Claim 2. If $\omega$ kills boundaries, then $\omega$ is closed.
Proof. Suppose $d\omega \neq 0$. Then $(d\omega)_q \neq 0$ for some $q \in M$. By continuity, there is a neighborhood $U$ of $x$ in which $d\omega$ is nowhere $0$. It should now be pretty easy to find an embedded $(p+1)$-disk in $U$ such that $$\int_{D^{p+1}} d\omega \neq 0,\quad\text{which implies that}\quad\int_{S^p} \omega \neq 0,$$ so we've found a boundary not killed by $\omega$.

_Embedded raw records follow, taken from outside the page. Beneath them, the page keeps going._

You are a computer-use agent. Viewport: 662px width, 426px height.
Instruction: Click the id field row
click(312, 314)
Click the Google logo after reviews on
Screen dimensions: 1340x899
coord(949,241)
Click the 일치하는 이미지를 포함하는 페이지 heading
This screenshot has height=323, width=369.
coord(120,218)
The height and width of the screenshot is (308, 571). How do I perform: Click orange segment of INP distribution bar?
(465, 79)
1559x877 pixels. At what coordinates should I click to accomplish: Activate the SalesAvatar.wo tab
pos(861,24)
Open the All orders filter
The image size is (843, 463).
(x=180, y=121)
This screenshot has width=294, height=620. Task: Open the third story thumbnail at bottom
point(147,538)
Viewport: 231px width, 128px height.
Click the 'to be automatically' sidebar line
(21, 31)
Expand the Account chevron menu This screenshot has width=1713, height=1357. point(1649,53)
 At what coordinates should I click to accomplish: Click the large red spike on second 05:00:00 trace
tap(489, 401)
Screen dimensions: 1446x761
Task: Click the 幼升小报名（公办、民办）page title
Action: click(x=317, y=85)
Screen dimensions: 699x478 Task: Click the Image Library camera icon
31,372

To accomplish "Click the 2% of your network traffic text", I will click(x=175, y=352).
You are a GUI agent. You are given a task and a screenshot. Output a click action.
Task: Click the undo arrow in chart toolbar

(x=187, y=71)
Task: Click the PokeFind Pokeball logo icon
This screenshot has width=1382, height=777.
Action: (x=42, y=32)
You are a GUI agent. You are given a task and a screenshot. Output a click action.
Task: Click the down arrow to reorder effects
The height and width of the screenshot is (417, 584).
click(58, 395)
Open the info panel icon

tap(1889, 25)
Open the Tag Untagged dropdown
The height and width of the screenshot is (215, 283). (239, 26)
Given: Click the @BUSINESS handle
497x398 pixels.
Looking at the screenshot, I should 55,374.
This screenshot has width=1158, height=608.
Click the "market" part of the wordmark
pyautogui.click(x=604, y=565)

Edit: More explicitly, choose local coordinates centered at $q$ and write $$d\omega = \sum_{i_1 < \cdots < i_{p+1}} f_{i_1\cdots i_{p+1}}\,dx_{i_1} \wedge \cdots \wedge dx_{i_{p+1}}.$$ By rearranging indices, we may assume that $f_{1,2,\ldots,p,p+1}(0) > 0$. Then the integral of $d\omega$ on the $(p+1)$-disk $$\{x_1^2 + \cdots x_{p+1}^2 \leq \varepsilon,\,x_{p+2} = \cdots = x_n = 0 \}$$ will be positive for $\varepsilon$ sufficiently small.
Claim 3. If $\omega$ kills cycles, then $\omega$ is exact.
Proof. (Key ingredient: de Rham's Theorem.) If $\omega$ kills cycles, then certainly $\omega$ kills boundaries, so $\omega$ is closed by Claim 2, hence $[\omega] \in H^p_{dR}(M)$. Now, Stokes' Theorem implies that $$\varphi: H^p_{dR}(M) \to \operatorname{Hom}(H_k(M), \mathbf R): [\omega] \mapsto \left( [\sigma] \mapsto \int_\sigma \omega \right)$$ is well-defined. Saying that $\omega$ kills cycles is the same as saying that $\varphi([\omega]) = 0$. But de Rham's Theorem says that $\varphi$ is an isomorphism. Thus, $[\omega] = 0$, i.e., $\omega$ is exact.